- **Data provided**

━━━━━━━━━━━━━━━━

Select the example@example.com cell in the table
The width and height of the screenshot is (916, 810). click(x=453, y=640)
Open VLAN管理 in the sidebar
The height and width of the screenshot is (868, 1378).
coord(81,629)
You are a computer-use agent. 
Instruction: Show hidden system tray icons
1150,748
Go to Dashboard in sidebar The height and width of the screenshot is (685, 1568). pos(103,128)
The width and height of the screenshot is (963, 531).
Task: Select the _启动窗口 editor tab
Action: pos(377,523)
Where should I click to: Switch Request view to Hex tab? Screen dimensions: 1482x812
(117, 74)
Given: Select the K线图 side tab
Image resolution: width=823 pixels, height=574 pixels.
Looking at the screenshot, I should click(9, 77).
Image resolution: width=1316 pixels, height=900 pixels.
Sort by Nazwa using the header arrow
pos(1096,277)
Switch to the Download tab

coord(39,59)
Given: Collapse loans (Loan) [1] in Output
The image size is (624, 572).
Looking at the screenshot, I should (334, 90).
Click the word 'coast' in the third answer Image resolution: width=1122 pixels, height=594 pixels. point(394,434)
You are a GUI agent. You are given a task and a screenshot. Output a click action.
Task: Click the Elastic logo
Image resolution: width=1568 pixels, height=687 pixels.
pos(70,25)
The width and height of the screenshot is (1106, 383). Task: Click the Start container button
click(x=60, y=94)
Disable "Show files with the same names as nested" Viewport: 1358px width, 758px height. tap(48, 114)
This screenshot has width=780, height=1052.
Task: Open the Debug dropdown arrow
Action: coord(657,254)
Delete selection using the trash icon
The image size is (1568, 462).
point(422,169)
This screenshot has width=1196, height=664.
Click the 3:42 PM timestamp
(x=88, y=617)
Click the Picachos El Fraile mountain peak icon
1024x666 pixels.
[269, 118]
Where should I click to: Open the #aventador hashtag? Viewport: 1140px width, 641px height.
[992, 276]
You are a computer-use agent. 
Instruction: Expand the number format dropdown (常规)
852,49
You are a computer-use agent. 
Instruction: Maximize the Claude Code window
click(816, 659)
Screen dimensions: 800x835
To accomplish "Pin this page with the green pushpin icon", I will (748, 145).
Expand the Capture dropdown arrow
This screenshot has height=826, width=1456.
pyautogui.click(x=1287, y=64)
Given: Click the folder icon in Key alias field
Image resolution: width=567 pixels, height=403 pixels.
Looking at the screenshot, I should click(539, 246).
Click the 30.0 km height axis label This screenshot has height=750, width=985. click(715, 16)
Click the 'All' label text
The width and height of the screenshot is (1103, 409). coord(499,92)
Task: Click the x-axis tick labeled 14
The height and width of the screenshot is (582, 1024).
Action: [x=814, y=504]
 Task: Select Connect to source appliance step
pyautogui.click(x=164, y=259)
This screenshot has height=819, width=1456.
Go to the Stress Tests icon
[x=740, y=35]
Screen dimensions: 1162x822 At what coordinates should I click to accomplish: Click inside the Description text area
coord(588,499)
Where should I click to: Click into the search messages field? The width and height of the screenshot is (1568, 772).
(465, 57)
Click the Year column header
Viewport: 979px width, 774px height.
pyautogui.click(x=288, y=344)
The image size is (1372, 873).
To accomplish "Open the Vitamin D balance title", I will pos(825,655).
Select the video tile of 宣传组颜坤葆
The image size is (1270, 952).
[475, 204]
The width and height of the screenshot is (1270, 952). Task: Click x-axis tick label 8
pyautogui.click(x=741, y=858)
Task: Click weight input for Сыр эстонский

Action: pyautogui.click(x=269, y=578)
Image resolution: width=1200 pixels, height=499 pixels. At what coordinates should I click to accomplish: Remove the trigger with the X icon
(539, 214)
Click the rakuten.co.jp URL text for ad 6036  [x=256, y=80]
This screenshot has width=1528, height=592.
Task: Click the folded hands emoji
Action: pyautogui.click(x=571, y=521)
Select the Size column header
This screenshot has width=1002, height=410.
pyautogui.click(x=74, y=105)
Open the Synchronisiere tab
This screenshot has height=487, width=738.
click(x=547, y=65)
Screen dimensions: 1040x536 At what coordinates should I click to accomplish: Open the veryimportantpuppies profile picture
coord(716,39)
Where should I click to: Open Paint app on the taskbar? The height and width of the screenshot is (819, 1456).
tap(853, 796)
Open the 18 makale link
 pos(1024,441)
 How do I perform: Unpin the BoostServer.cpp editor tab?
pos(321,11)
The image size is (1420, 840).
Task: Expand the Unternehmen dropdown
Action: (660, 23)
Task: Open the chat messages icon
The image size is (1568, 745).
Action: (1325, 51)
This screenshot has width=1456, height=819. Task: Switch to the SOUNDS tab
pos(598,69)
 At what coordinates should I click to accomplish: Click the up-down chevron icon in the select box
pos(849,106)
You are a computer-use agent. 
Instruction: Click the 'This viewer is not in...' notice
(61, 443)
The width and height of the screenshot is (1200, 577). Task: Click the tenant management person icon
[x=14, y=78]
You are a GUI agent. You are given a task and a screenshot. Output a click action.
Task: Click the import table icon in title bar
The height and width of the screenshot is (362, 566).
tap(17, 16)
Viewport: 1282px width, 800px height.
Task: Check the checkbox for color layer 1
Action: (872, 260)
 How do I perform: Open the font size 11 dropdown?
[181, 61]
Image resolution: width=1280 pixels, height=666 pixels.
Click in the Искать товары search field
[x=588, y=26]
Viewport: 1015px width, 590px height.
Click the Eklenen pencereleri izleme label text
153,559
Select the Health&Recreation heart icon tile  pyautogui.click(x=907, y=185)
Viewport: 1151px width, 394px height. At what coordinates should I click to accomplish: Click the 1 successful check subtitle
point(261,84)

━━━━━━━━━━━━━━━━

- **Task requirements**
Copy out verbatim the lines above, beginning with the line that contains "How do I perform: Unpin" and ending with the line that contains "pos(598,69)", both included.

- **Output for this exercise**
 How do I perform: Unpin the BoostServer.cpp editor tab?
pos(321,11)
The image size is (1420, 840).
Task: Expand the Unternehmen dropdown
Action: (660, 23)
Task: Open the chat messages icon
The image size is (1568, 745).
Action: (1325, 51)
This screenshot has width=1456, height=819. Task: Switch to the SOUNDS tab
pos(598,69)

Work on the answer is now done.